The plates that launched a thousand tears


My family and I are just trying to get through dinner.
The two year old is singing, and nursing a fresh wound from her brother’s fork. The seven month old is losing his patience with the green beans and is ready to be nursed. My husband and I are trying to finish our plates before the room implodes, and then the four year old begins to wail. He is red in the face and scraping the rice off his tongue. He had a bite to go before he cleared his plate. It was in his mouth, and now it is not.
“This isn’t my plate! It’s a girl plate!”
My immediate reaction is uncontrollable laughter. I had noticed while preparing the plates that I had accidentally switched the two plates that have faces on them, and was hoping that his aversion to change would not notice it. By the time I had my tired self under control, he was inconsolable. My husband was trying to inform him that it didn’t matter. The four-year-old didn’t care.
After twenty minutes of sobbing, I was pretty annoyed by the situation. We are not the kind of household that places a big emphasis on gender roles. Toys are toys; colors are colors. There are not separate activities for boys versus girls, there are not boy plates and girl plates… except the plates that have a boy face and a girl face on them, I suppose.
I continued to be annoyed by the over reaction, even though I knew that he was tired and is entering into a phase where he is just trying to figure out gender/sex organ/insert PC terminology here. He is four. When he no longer wants to walk down the “pink” toy aisles at the store, my annoyance almost steps up onto the soapbox.
All of this has become a new parenting experience for me. I know the score. I know what awaits our children whether we are paying attention or not. I want to raise sons that respect women. I want to raise sons that acknowledge the differences between men and women, but that know different does not mean unequal. I want them to fight against rape culture. I want the same for my daughter!
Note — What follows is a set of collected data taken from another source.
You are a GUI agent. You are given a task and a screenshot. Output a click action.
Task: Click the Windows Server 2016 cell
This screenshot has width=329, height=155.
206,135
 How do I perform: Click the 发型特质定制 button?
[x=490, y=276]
Finally, I want them to have the freedom to be themselves.
It can be difficult to know what we are fighting against and translate that into age appropriate conversations with children. When I read about the damage of the pornography industry or the latest rape trial coverage, a flip out over some added eyelashes on a dinner plate sends my brain into Fix-It Mode. Because my son plays with his sister’s toys. He feeds the babies, and puts odd things in purses. He likes to paint toes. He does all these things and he is obsessed with trains, super heroes, and fart jokes. My daughter likes all these things also.
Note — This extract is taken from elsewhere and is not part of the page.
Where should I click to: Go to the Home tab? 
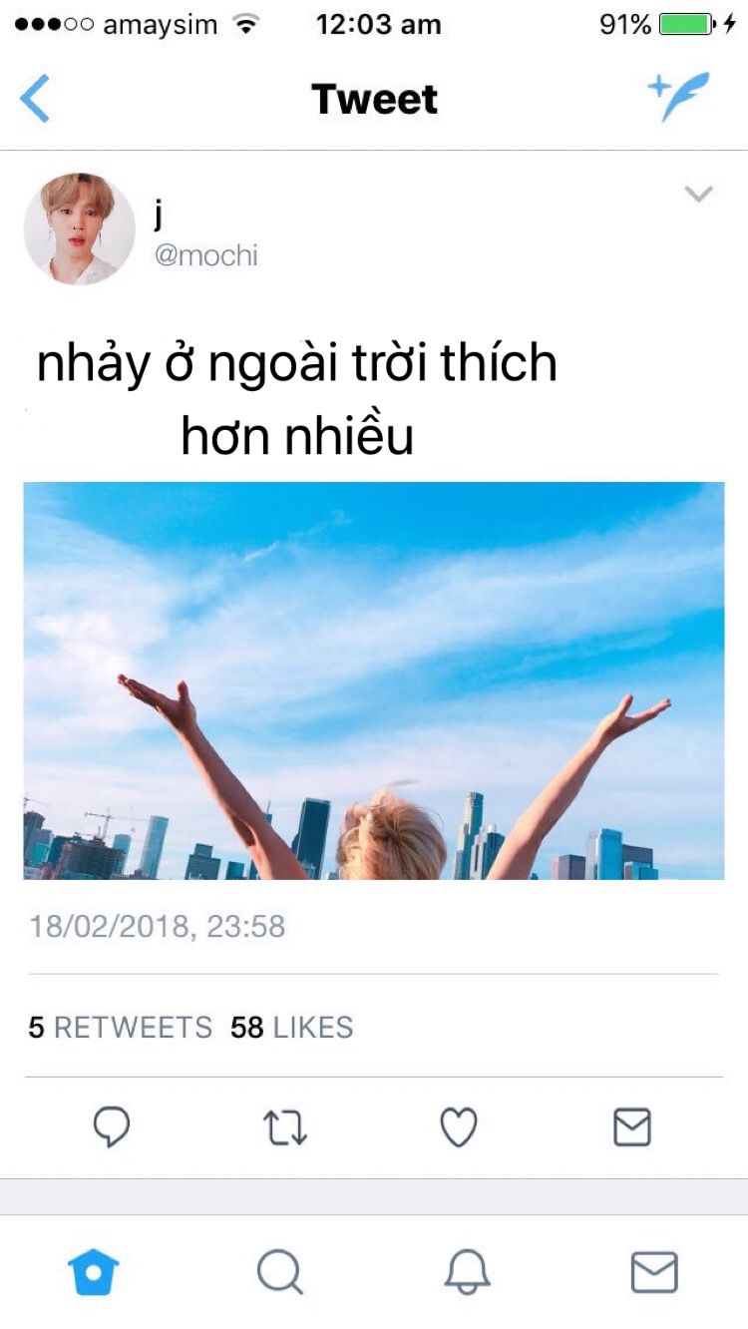pos(94,1272)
What the growing distinction between pink and blue, girls and boys does to our children bothers me. It tells my son that there is no way he should like any of the things that are in the pink aisles, when his nurturing self just might like to have a stuffed dog. Or a stuffed grandparent. It puts the cool bow and arrow Nerf sets that my daughter has a Merida-inspired fascination with in the blue aisle. It makes it so boy shorts are at least twice as long as girl shorts, and girl clothing without bows or frills is a rare find. It limits our children. The other day, I was wandering around in the toys with my children (I must be there too much) and overheard at least three different guardians inform their children they could not have a toy because they were not a specific gender.
Maybe this marketing had nothing to do with the epic freak out over the plate. Maybe he was just tired, and is learning what it means to be a boy. Maybe both are true.
What does it mean to be a boy? What does it mean to be a girl? During our formative years, we are hit with some pretty conflicting messages. Boys are told not to throw like a girl. Girl are hit with over-sexualized messages and clothing but told they need to be ladies. And boys will be boys.
I have a solution to all of this, but I don’t think advertisers will like it much. If a girl likes a toy, it is for girls. If a boy likes a toy, it is for boys. Most importantly, if a child likes a toy, it is for a child. If it keeps dinnertime freak outs in the food arena only, I am all for it.